- Opening Delimiter -
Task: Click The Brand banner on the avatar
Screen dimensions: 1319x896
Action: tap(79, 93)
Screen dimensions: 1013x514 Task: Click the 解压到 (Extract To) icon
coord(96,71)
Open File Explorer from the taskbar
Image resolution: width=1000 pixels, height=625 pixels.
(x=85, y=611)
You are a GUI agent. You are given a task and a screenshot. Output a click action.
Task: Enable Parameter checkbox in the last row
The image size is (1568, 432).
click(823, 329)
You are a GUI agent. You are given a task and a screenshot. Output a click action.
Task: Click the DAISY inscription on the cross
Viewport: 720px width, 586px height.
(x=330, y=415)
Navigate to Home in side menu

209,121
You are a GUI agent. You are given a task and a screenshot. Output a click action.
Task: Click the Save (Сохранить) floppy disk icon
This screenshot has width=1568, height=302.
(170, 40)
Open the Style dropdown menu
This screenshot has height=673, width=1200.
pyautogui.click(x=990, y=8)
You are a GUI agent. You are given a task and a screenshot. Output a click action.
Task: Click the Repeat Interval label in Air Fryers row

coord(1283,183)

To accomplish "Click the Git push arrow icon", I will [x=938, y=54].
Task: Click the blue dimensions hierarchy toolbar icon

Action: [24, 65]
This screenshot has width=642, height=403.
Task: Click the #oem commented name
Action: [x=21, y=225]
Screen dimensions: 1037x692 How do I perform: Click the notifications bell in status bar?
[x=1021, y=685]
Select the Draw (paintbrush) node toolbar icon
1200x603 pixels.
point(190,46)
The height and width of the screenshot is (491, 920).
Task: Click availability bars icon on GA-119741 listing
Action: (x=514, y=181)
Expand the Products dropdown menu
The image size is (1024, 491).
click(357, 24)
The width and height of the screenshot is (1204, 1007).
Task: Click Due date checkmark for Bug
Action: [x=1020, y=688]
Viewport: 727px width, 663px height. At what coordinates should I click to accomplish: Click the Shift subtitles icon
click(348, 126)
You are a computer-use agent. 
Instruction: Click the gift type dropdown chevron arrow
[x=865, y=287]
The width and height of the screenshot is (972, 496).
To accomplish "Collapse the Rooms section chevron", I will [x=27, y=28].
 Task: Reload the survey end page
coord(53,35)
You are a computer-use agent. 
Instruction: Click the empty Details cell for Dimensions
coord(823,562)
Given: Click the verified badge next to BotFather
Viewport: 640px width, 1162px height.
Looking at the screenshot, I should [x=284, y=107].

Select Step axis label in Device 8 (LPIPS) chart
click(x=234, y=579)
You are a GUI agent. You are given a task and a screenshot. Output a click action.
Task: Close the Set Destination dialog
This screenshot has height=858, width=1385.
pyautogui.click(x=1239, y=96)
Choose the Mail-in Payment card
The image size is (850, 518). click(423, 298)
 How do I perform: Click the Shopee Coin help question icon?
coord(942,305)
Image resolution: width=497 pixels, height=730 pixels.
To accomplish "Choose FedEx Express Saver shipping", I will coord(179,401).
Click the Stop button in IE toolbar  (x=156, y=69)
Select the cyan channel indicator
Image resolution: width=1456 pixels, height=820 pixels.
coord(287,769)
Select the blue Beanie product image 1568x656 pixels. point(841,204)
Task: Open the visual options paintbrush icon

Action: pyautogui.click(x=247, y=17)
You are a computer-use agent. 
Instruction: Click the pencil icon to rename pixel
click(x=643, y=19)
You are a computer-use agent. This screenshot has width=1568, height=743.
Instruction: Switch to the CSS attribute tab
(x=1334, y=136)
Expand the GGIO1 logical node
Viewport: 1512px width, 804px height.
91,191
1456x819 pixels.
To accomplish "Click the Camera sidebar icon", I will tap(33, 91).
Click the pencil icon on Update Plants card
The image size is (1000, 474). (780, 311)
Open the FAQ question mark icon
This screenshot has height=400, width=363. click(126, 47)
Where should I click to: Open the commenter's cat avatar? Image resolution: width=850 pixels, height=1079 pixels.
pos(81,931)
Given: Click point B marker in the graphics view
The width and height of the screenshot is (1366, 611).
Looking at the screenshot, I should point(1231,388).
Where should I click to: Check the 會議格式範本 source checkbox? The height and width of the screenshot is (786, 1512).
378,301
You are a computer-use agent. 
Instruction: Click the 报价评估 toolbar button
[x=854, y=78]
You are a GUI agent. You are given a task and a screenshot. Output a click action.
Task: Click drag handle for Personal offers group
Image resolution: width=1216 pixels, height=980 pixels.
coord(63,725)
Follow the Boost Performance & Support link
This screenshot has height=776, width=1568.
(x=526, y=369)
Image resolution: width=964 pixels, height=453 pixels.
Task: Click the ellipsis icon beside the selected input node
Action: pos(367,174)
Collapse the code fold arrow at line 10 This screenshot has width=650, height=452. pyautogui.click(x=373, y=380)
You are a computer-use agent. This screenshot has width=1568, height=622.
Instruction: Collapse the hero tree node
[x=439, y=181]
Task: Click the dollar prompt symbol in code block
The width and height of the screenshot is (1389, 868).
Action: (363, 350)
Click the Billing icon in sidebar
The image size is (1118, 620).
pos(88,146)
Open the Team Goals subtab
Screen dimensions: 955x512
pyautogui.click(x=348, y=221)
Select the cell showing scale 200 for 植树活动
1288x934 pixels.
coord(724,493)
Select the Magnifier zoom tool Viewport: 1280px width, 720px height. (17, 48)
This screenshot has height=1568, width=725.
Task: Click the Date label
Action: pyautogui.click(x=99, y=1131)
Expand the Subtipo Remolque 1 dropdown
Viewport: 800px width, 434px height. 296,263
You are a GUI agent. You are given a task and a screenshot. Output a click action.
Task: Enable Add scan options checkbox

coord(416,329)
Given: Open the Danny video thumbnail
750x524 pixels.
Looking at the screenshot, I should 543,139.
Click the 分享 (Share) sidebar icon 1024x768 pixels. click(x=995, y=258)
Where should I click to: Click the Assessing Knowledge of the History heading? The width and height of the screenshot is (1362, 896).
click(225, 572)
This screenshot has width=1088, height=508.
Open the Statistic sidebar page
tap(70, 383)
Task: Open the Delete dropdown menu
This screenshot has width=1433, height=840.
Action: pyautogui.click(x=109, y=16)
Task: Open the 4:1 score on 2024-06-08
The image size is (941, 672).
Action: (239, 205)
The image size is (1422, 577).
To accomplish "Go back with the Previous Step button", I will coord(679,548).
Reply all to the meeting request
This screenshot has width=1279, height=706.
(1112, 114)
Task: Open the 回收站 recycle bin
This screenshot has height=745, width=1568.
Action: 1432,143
- Closing Delimiter -
ACTIVITY → Your reply should hold only the lines from the first line of the records through the one with "Select the Draw", reproduced word for word.

SOLUTION FOR THIS TASK →
Task: Click The Brand banner on the avatar
Screen dimensions: 1319x896
Action: tap(79, 93)
Screen dimensions: 1013x514 Task: Click the 解压到 (Extract To) icon
coord(96,71)
Open File Explorer from the taskbar
Image resolution: width=1000 pixels, height=625 pixels.
(x=85, y=611)
You are a GUI agent. You are given a task and a screenshot. Output a click action.
Task: Enable Parameter checkbox in the last row
The image size is (1568, 432).
click(823, 329)
You are a GUI agent. You are given a task and a screenshot. Output a click action.
Task: Click the DAISY inscription on the cross
Viewport: 720px width, 586px height.
(x=330, y=415)
Navigate to Home in side menu

209,121
You are a GUI agent. You are given a task and a screenshot. Output a click action.
Task: Click the Save (Сохранить) floppy disk icon
This screenshot has width=1568, height=302.
(170, 40)
Open the Style dropdown menu
This screenshot has height=673, width=1200.
pyautogui.click(x=990, y=8)
You are a GUI agent. You are given a task and a screenshot. Output a click action.
Task: Click the Repeat Interval label in Air Fryers row

coord(1283,183)

To accomplish "Click the Git push arrow icon", I will [x=938, y=54].
Task: Click the blue dimensions hierarchy toolbar icon

Action: [24, 65]
This screenshot has width=642, height=403.
Task: Click the #oem commented name
Action: [x=21, y=225]
Screen dimensions: 1037x692 How do I perform: Click the notifications bell in status bar?
[x=1021, y=685]
Select the Draw (paintbrush) node toolbar icon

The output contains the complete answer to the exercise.